The speech of Senator Trumbull at Chicago is significant in more respects than one. It shows that those among the Abolitionists who are able to see an inch beyond their noses begin to look forward already to a time when they may have to invoke that protection from the Constitution and the laws which they have uniformly done their utmost to prevent their adversaries from receiving. Senator Trumbull is a very unscrupulous, at the same time that he is a very sagacious politician, and no man is more deeply committed against the South and in favor of Abolitionism. Did he believe that the tenure by which the Abolition party now hold power was entirely secure, he would be the last man to recommend respect for the Constitution and obedience to its requirements. He would have continued to shout and throw up his cap at every fresh proof that Lincoln gave of his utter contempt for law, and his determination to be himself the State. But with the sagacity common to politicians of his calibre, he perceived that the wind is shifting, and is desirous to throw an anchor ahead before it be too late, lest he be driven upon the shallows and quicksands of a minority, which he straight before him and full in his view, although unseen by others of less sagacity. --It is evidently, however, too late to provide against the danger.

For the impatience of the audience, and their determination to hear nothing against the despotism of Lincoln, proves but too clearly that Abolitionism has done its work effectually, and that every vestige of respect for the Constitution has been eradicated from the minds of that people. Their teachers have been so long telling them that it was an incubus which they were not bound to submit to or respect, that they have all come to regard it in that light, and now let them unteach them if they can. Trumbull and his fellows resemble the pupil of the magician, who, having raised the d — l by means of his master's spells, was unable to lay him again, and was torn to pieces for his pains.

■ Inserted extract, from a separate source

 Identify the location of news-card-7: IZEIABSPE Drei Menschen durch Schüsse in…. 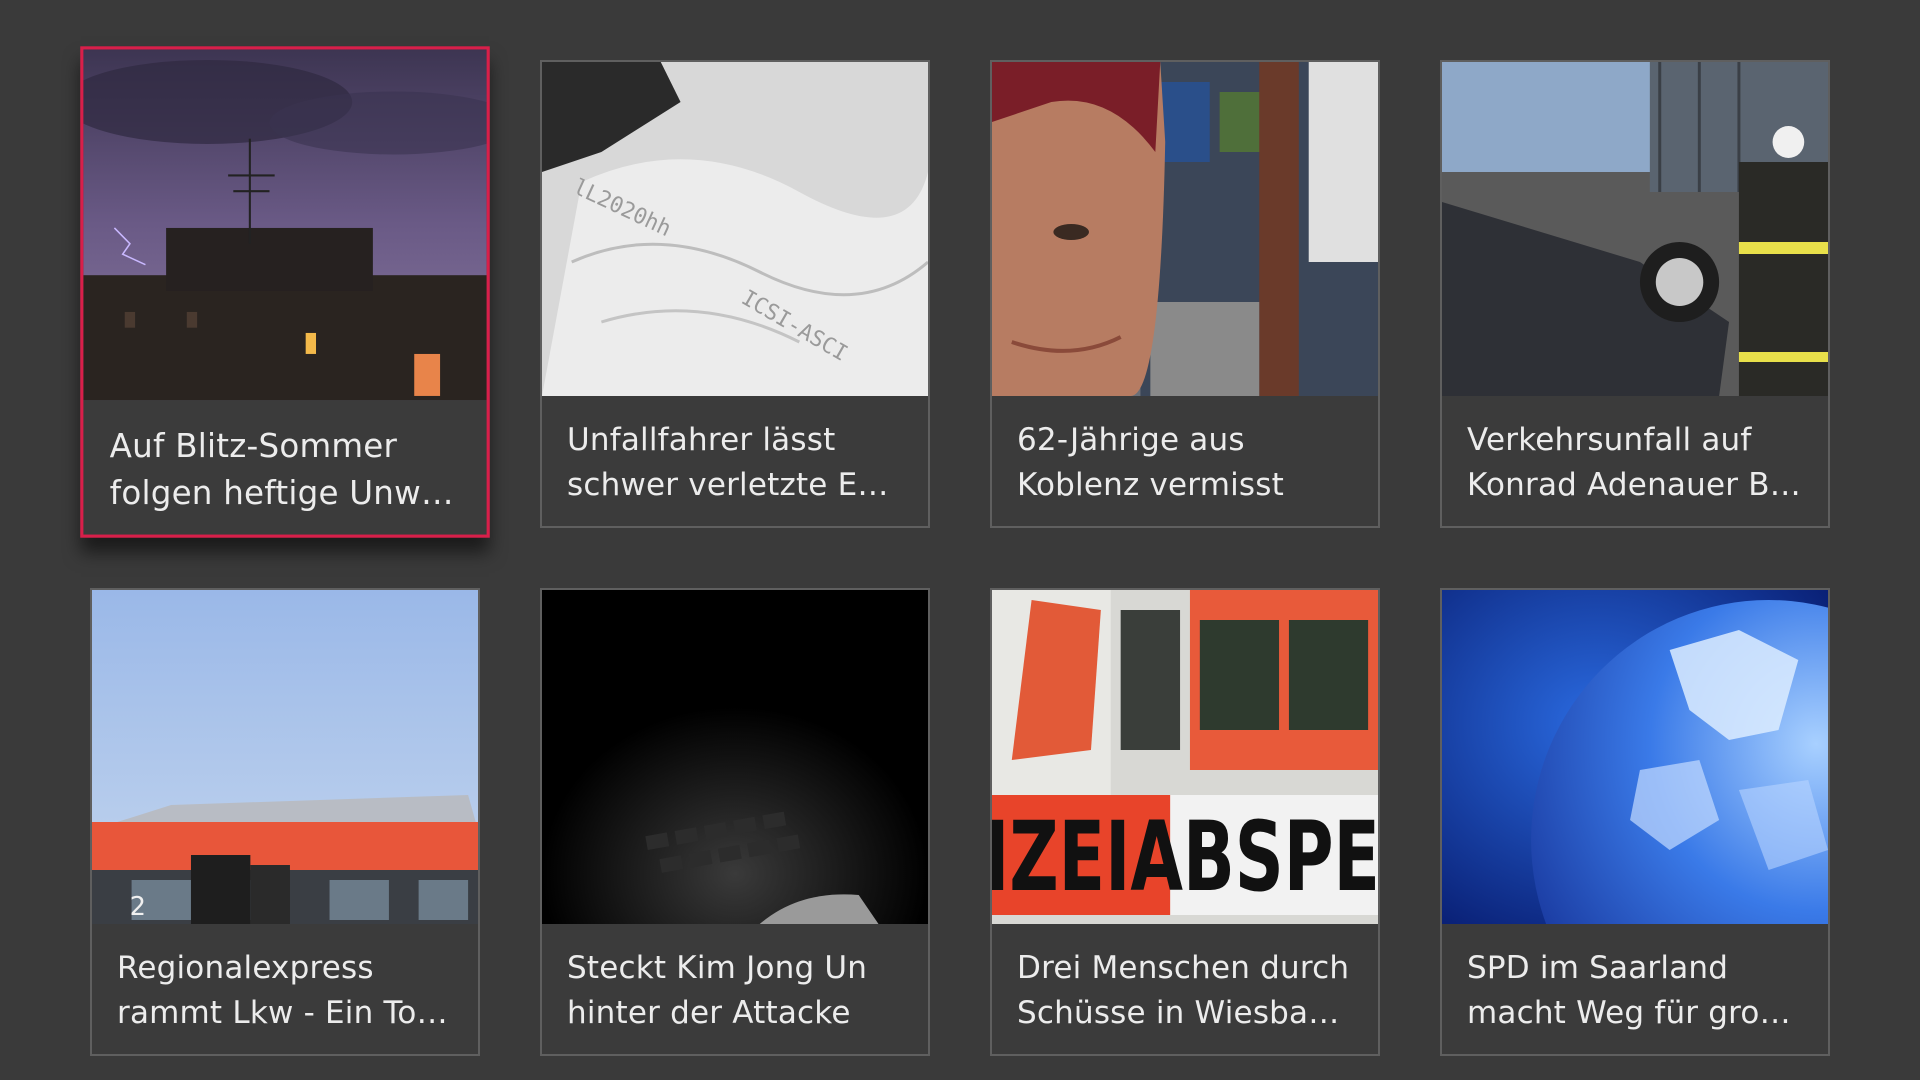
(1185, 822).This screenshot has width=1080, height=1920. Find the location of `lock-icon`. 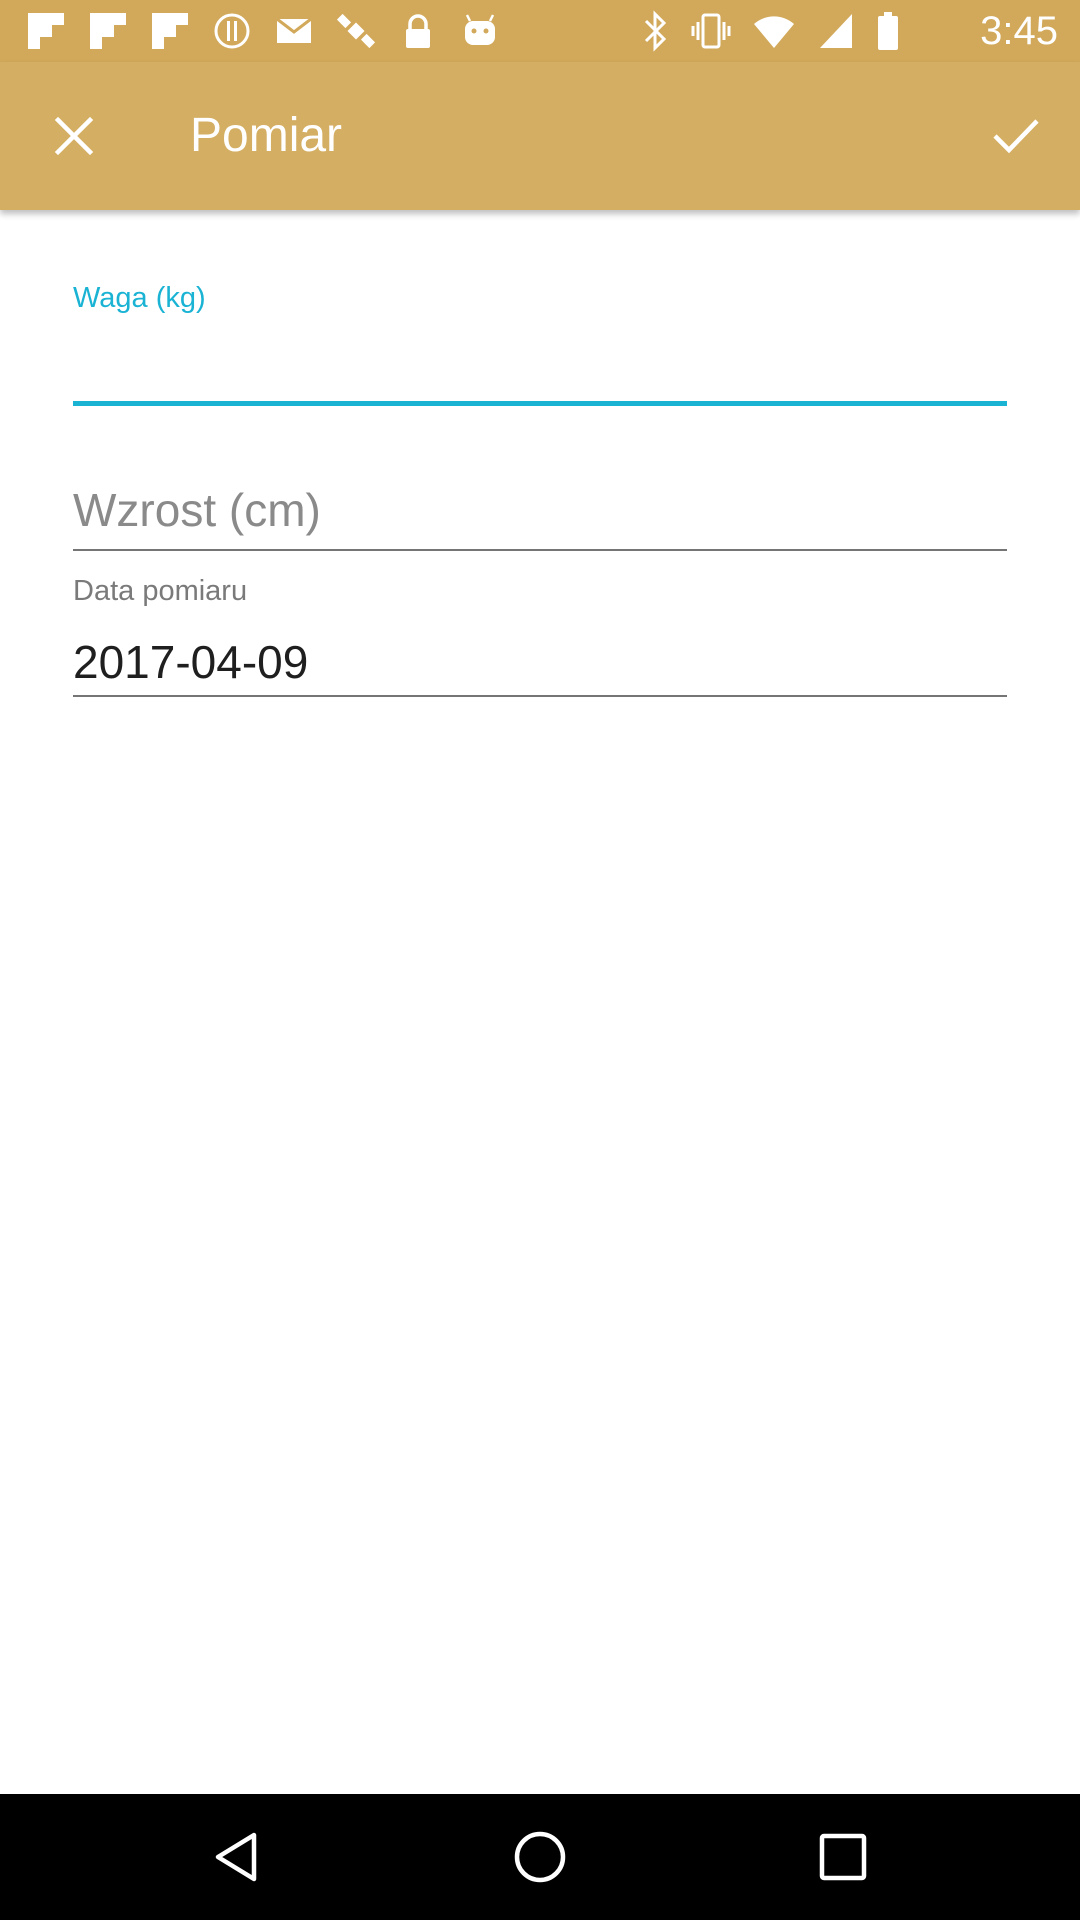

It is humiliating to the pride of humanity to observe the rapid progress which despotism has made in subduing the souls of its victims, and rendering them fit subjects for the iron rule of the tyrant. Every manly feeling, every free aspiration, every independent thought, seems to have been crushed out of the souls and bodies of these unhappy people. They no longer even claim to be a free people, governed by a written Constitution, and laws of their own enactment. They are as absolutely slaves as though they were the subjects of Alexander II., as though Chicago were St. Petersburg, and every petty military tyrant a marshal of the Prussian Emperor. And yet these are the people who promised themselves that freedom would run riot with the election of Abraham Lincoln; that there should no longer be slavery, or the semblance of slavery, from the St. Johns to the Rio Grande; that professed themselves willing to go on a crusade against the whole world in favor of freedom, and that have converted the Southern States into a huge slaughter-pen in pursuit of their favorite idea.